The hike of 7.5 percentage points follows a raise to 17.5 percent from 15 percent last month.
Most economists had expected the bank to increase its policy rate Thursday to just 20 percent.
“Recent indicators point to a continued increase in the underlying trend of inflation,” the central bank said.
“Monetary tightening will be further strengthened as much as needed in a timely and gradual manner until a significant improvement in the inflation outlook is achieved,” it said.
The Turkish lira gained 1.5 percent against the dollar after the bank’s clear signal that it was stepping up its fight against inflation and attempts to support the troubled currency.
Capital Economics analyst Liam Peach said that the rate increase was “much larger-than-expected” and “will go a long way towards reassuring investors that the shift back to policy orthodoxy is on track”.
Many economists disagreed with Turkish President Recep Tayyip Erdogan’s previous monetary policy, which was regarded as unorthodox.
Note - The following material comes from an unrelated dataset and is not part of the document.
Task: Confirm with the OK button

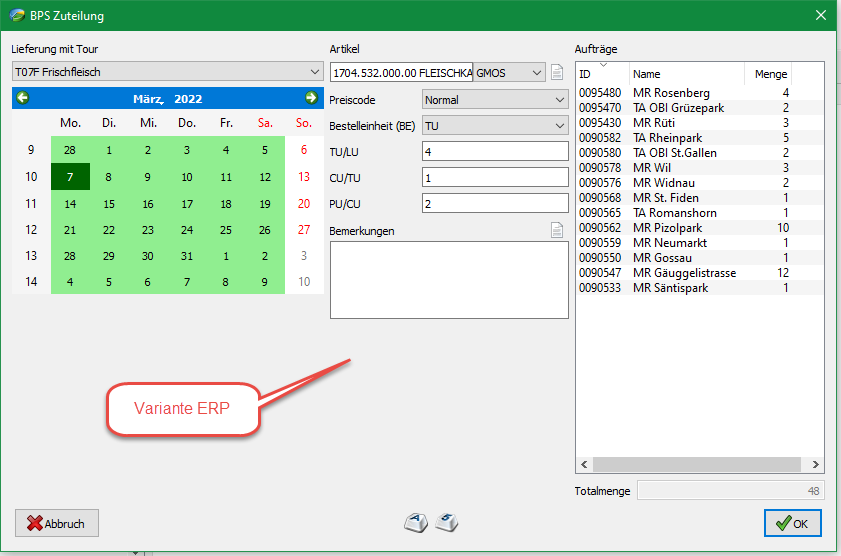Action: [x=792, y=523]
However, Erdogan infused his government with market-friendly faces after winning a difficult May election that came in the heat of one of Turkey’s most dire economic crises in decades.
They immediately set off on a new battle against inflation that peaked at an annual rate of 85 percent last October and is on the rise once again.
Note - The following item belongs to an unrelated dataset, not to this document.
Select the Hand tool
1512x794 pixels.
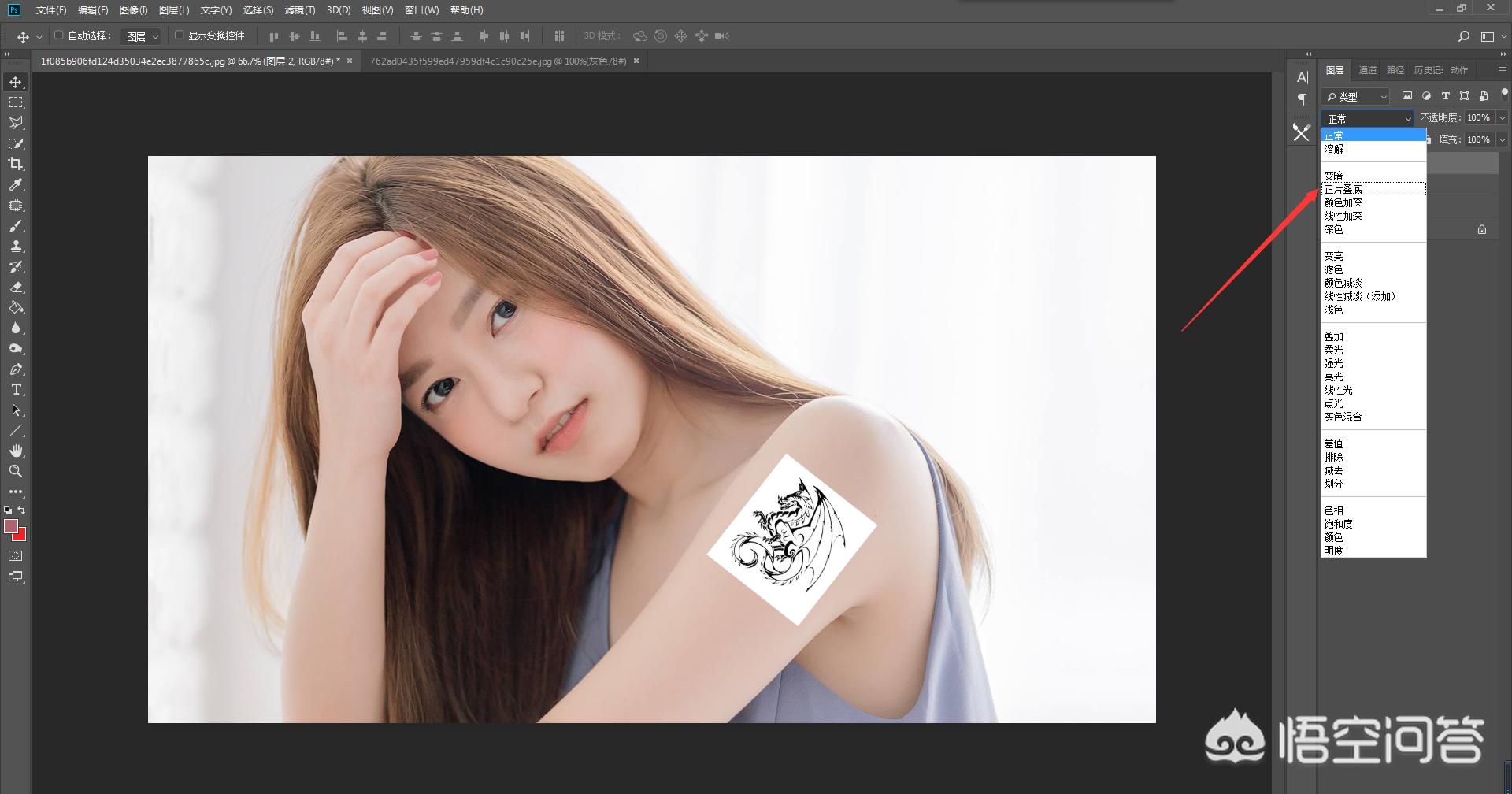pyautogui.click(x=16, y=451)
The team allowed the lira to start depreciating against the dollar in a bid to ease pressure on depleted state coffers.
They also imposed a series of more technical steps aimed at balancing the economy and restoring the trust of both consumers and Turkey’s foreign investors.
A new national approach to economics
The central bank increased its key rate to 15 percent from 8.5 percent at the first meeting chaired by former Wall Street executive Hafize Gaye Erkan in June.
Erdogan had pushed the nominally independent institution to slash borrowing costs out of a lifelong belief that high-interest rates cause, rather than cure, inflation.
But Erkan and Finance Minister Mehmet Simsek, a former deputy prime minister who returned to the cabinet in June, had advocated a more go-slow approach in the past two months that tried to restore market confidence without causing too much short-term pain.
That appeared to change when July’s annual inflation rate soared back to 47.8 percent thanks to billions of dollars in social spending Erdogan meted out during his election campaign.
The central bank expects the annual inflation rate to peak at 60 percent between April and June of next year.
“There remains a large gap between the policy rate and both current and expected inflation,” ING bank’s chief economist Muhammet Mercan warned.
Some analysts suspected that Erkan and Simsek feared a negative reaction from Erdogan should they push their reforms too strongly.
Erdogan fired one central banker four months into his attempts to raise interest rates in late 2020 and early 2021. He had previously dismissed two others for challenging his approach.